Thoughts on regulating prosecutorial discretion
One of the many amazing lines in Judge Batallion’s amazing Huerta-Rodriguez opinion (basics here) was the statement that “[i]n this court’s experience, the Department of Justice does not always ‘charge and pursue the most readily provable’ (beyond a reasonable doubt) crime, especially in drug prosecutions, with the result of introducing more disparity in the system.” This assertion is especially interesting against the backdrop of the recent Comey memo (available here) which seeks to reiterate the prosecutorial obligation to pursue the most serious readily provable offense. It also brings to mind the finding of the US Sentencing Commission in its 15-year report that “significant evidence” suggests that “presentencing stages, such as charging and plea negotiation, … introduce disparity in sentencing.” (The full USSC 15-year report can be accessed here, its executive summary can be accessed here, and my summary of the executive summary is here.)
Of course, those of us in the ivory tower have long spotlighted that the inevitability and non-transparency of the exercise of prosecutorial discretion may be the Achilles Heel of efforts to control sentencing disparities. Helpfully, today I can report on two thoughtful efforts from the ivory tower to highlight possible ways to regulate the exercise of prosecutorial discretion.
First, my casebook co-author Ron Wright has posted a draft article on SSRN (which is to be published in the Columbia Law Review and flows from this recent conference) entitled “Sentencing Commissions as Provocateurs of Prosecutor Self-Regulation.” The article’s abstract and a download link is available here. As the abstract explains, Ron’s article examines “potential efforts by sentencing commissions to influence the work of prosecutors, especially the charges they select and the plea bargains they enter.”

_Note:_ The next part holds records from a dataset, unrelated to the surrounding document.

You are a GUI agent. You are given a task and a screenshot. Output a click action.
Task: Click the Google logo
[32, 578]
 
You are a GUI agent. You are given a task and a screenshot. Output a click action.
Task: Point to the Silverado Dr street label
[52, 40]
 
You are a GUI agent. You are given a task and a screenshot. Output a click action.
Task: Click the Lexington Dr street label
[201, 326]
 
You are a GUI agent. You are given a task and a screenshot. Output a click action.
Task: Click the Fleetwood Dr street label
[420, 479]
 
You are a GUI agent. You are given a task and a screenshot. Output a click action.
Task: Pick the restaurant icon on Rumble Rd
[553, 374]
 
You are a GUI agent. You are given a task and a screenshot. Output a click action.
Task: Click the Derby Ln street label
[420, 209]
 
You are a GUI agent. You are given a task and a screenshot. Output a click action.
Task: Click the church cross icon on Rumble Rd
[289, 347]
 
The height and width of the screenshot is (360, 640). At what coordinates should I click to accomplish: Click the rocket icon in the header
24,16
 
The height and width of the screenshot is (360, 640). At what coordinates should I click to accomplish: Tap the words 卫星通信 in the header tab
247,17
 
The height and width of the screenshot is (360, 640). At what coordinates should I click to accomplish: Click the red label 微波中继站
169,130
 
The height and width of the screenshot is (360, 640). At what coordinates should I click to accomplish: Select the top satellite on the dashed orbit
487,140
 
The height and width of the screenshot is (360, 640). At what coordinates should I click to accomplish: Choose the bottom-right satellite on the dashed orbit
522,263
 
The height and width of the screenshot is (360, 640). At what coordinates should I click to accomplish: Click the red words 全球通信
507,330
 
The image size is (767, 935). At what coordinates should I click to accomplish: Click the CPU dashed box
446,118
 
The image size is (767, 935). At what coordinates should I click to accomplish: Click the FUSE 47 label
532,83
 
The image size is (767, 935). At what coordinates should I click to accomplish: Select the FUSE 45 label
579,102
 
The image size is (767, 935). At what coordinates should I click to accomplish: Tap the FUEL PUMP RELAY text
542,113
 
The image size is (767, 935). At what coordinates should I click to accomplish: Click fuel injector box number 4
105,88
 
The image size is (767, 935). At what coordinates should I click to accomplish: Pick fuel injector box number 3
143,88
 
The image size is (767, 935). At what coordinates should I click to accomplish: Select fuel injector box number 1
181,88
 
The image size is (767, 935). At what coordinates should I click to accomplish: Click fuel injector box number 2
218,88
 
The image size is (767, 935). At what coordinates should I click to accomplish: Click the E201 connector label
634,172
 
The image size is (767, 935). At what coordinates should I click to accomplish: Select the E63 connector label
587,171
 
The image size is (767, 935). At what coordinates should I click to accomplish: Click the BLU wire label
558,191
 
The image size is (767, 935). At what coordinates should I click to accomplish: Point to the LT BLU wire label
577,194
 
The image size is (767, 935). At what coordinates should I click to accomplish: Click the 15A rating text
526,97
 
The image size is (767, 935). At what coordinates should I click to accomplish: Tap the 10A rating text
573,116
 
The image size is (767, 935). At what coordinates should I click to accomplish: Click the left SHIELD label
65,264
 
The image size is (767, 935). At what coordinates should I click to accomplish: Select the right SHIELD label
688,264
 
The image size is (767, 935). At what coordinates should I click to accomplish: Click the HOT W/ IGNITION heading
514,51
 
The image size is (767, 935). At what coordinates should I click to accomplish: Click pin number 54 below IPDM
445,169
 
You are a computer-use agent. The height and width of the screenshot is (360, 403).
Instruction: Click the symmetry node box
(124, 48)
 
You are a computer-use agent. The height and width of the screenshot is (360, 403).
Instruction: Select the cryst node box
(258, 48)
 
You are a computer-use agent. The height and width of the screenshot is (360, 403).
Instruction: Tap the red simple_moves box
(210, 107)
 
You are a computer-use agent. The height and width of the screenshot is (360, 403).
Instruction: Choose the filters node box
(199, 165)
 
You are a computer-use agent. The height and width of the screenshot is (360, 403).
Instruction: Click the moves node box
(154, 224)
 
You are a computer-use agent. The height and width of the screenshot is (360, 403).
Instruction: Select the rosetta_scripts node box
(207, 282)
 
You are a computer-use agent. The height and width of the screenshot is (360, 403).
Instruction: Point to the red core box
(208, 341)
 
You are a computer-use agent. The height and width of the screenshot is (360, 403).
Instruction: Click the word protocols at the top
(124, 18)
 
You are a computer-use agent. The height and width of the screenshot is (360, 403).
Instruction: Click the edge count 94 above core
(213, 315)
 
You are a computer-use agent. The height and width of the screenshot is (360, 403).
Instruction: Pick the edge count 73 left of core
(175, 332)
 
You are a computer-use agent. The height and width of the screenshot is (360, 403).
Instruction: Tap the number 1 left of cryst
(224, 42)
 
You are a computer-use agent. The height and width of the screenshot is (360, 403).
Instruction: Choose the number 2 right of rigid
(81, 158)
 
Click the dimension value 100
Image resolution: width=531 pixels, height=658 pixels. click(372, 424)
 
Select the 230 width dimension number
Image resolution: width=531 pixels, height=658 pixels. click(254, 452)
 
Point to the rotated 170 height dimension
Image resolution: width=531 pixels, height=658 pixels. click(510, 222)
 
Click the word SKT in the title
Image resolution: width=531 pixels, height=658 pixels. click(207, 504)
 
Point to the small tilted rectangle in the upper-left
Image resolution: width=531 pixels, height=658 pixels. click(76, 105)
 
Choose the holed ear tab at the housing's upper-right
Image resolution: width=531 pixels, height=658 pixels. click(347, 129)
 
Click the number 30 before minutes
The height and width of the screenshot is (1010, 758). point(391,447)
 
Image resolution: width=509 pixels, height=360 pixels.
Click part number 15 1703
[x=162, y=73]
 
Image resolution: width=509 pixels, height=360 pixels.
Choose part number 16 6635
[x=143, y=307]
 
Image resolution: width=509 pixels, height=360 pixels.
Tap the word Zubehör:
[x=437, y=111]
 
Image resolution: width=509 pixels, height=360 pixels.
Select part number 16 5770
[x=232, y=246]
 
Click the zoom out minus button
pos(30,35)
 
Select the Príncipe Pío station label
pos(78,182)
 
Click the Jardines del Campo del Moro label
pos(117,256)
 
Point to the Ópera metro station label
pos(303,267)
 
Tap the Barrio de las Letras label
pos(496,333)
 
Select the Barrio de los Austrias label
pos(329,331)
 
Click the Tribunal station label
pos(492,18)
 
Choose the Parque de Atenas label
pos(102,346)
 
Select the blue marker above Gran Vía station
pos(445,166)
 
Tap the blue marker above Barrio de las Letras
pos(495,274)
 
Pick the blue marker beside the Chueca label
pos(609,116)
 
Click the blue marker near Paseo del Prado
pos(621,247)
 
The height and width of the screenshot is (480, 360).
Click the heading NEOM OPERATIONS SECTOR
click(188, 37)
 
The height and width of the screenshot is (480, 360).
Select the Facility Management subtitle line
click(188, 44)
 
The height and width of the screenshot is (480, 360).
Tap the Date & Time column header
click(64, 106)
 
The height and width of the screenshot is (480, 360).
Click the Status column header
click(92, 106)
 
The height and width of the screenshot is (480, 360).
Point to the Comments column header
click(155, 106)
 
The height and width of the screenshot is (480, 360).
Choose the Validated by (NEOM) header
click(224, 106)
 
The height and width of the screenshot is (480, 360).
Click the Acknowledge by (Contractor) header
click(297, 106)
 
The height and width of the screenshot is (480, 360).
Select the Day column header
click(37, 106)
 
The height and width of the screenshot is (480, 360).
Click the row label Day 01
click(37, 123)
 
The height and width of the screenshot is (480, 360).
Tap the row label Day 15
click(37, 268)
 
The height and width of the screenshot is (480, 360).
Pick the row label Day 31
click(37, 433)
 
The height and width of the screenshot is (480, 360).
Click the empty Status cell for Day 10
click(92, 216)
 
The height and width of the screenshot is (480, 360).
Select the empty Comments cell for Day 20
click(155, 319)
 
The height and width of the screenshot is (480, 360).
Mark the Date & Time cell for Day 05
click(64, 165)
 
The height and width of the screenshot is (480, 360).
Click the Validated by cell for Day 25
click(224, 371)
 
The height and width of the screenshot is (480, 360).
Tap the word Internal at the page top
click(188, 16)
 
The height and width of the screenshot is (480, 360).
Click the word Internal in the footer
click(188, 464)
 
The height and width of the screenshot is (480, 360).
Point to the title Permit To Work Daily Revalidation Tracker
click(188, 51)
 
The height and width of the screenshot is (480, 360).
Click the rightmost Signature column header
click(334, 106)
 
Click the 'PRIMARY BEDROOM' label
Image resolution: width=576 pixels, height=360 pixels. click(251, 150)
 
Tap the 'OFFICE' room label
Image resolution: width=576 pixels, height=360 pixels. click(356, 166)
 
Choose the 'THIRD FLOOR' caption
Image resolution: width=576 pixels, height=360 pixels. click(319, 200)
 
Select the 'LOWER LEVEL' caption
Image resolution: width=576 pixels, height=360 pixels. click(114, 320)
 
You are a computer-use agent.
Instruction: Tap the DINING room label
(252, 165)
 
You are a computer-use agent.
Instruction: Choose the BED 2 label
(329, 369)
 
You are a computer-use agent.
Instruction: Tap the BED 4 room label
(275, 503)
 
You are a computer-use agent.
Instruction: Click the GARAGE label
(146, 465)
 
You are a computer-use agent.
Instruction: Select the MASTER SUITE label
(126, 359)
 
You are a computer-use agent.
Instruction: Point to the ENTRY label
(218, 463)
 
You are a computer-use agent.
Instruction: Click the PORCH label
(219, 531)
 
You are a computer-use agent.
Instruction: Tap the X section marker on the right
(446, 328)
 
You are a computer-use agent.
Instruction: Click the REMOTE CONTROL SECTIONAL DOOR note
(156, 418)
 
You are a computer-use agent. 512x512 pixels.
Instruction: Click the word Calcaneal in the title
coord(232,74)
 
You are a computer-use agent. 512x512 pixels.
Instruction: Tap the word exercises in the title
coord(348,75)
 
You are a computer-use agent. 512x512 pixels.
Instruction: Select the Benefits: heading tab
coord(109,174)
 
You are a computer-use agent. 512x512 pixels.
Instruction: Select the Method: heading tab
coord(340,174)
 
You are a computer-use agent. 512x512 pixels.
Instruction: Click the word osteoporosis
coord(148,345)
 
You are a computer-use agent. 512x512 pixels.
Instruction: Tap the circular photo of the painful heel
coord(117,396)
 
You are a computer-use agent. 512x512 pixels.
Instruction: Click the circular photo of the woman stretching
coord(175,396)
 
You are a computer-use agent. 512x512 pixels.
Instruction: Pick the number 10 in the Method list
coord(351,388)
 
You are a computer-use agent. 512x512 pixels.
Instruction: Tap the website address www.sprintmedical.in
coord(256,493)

Second, frequent FSR and blog contributor Mark Osler has written a piece for an upcoming symposium at Valparaiso Law School entitled “This Changes Everything: A Call For A Directive, Goal-Oriented Principle to Guide the Exercise of Discretion by Federal Prosecutors.” As Mark explains, the piece “recognizes the problem over-broad prosecutorial discretion in the federal system and proposes a solution: That the Attorney General direct federal prosecutors to make discretionary choices from a single guiding principle.” Specifically, Mark’s article, which can be downloaded below, suggests “that all discretionary choices be made with the conscious goal of reducing crime by focusing on the ‘key men’ amongst defendants, defining the key man as either a member of a crime network with special skills or a recidivist who poses a future danger.”